1. (3 marks) Based on your results and the context of your dataset, did the best model perform "well enough" to be used out in the real-world? Why or why not? Do you have any suggestions for how you could improve this analysis?

*ANSWER HERE*

1. I just chose to print out the r2 score because that was what was done in one of the Pipeline examples and it seemed like the easiest way to check that the model is doing well with the dataset and the above scores are good. 
2. So in step 3 I just did the basic calls for each of the models and didn't play with the hyperparameters, and we can see that both the decision tree is definitely overfitting, training r2 score of 1.00 which is not good. The grid search allowed to change the hyperparameters more. The train score is still 0.99 for the gradient boosted machine which does lend itself that it may be overfitting. 
3. I do think the scores are good enough for the real world, but some more assessment needs to be done to make sure its not overfitting. The testing score is not way below the training score and is still at 94% which is good, but the training score is still suspicious. Could maybe change the hyperparameters a bit for the GBM or look into the second best model to see what the score is there.  
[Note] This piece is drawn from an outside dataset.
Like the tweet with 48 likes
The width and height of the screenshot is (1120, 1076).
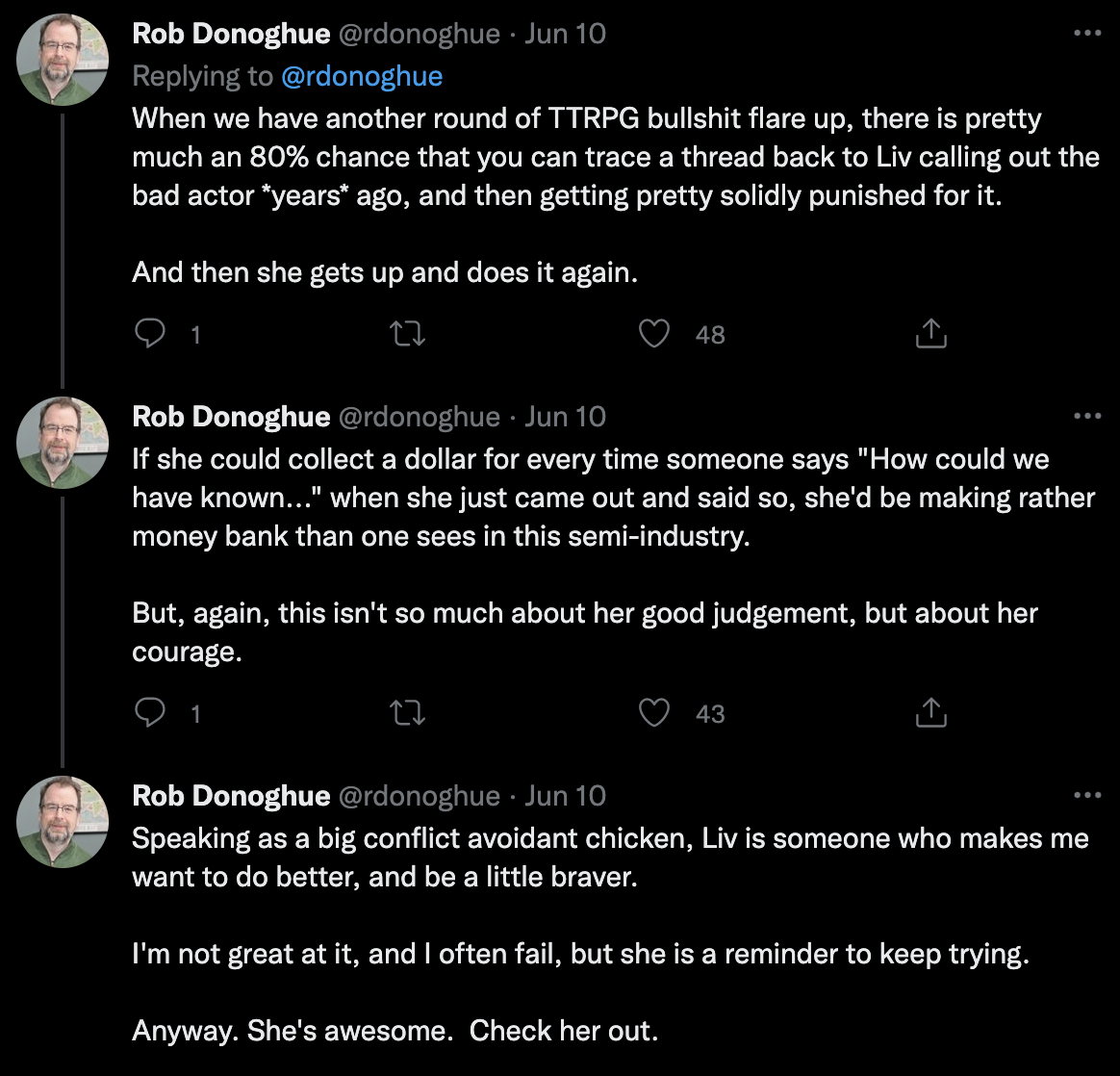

## Process Description (4 marks)
Please describe the process you used to create your code. Cite any websites or generative AI tools used. You can use the following questions as guidance:
1. Where did you source your code?
1. In what order did you complete the steps?
1. If you used generative AI, what prompts did you use? Did you need to modify the code at all? Why or why not?
1. Did you have any challenges? If yes, what were they? If not, what helped you to be successful?
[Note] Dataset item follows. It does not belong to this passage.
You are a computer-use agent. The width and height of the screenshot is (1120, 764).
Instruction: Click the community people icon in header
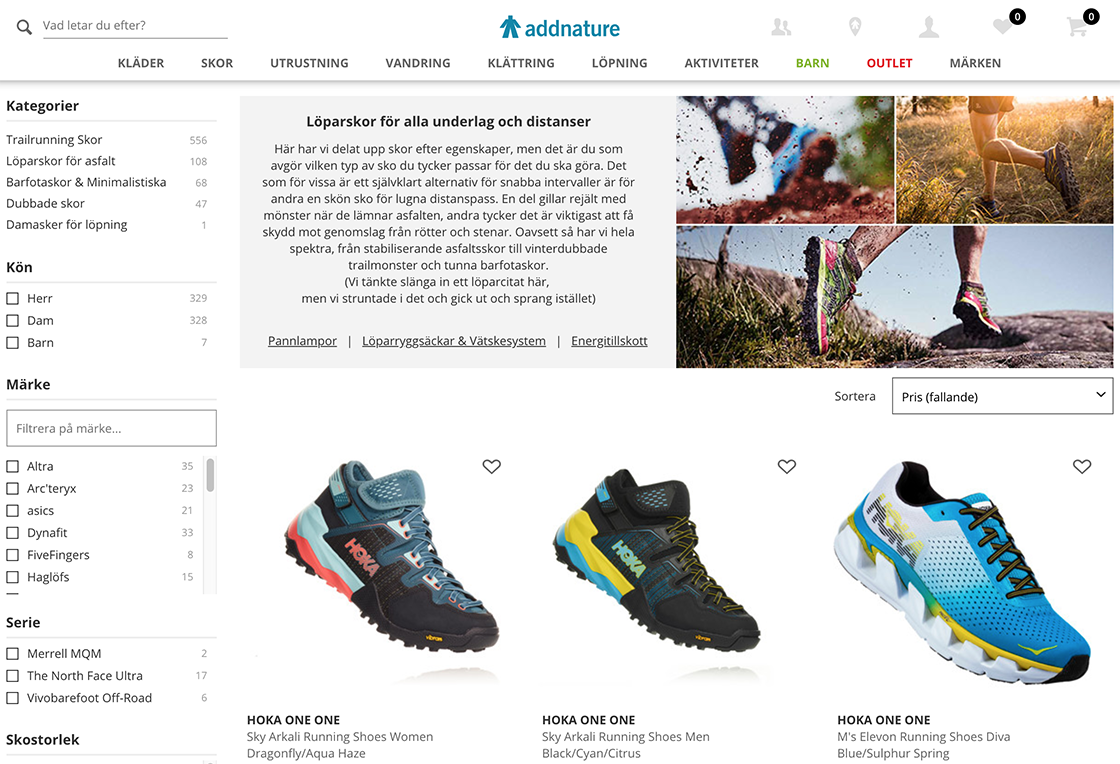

I sourced majority of my code from previous assignments and examples in class. When I was getting a lot of errors trying to make the Support Vector Machine model work, which I did notend up going with, I was putting the errors into chatgpt and asking it what the errors meant and I couldn't figure them out, so I just changed the model so that it would work. 
I completed the steps in order.

## Reflection (2 marks)
Include a sentence or two about:
- what you liked or disliked,
- found interesting, confusing, challenging, motivating
while working on this assignment.


*ADD YOUR THOUGHTS HERE*

Trying to get the grid search and pipelines to actually work was very difficult. I was getting a lot of errors that I couldn't figure out and eventually had to try to make it as simple as possible so that I could understand what was going on. I was trying to do a support vector machine model, and I thought it may work for the regression but I kept getting errors and simplified to go with the Ridge linear model. Being given a dataset and then spending time on the pipeline to make sure we understand what the pipelines are would have probably been easier.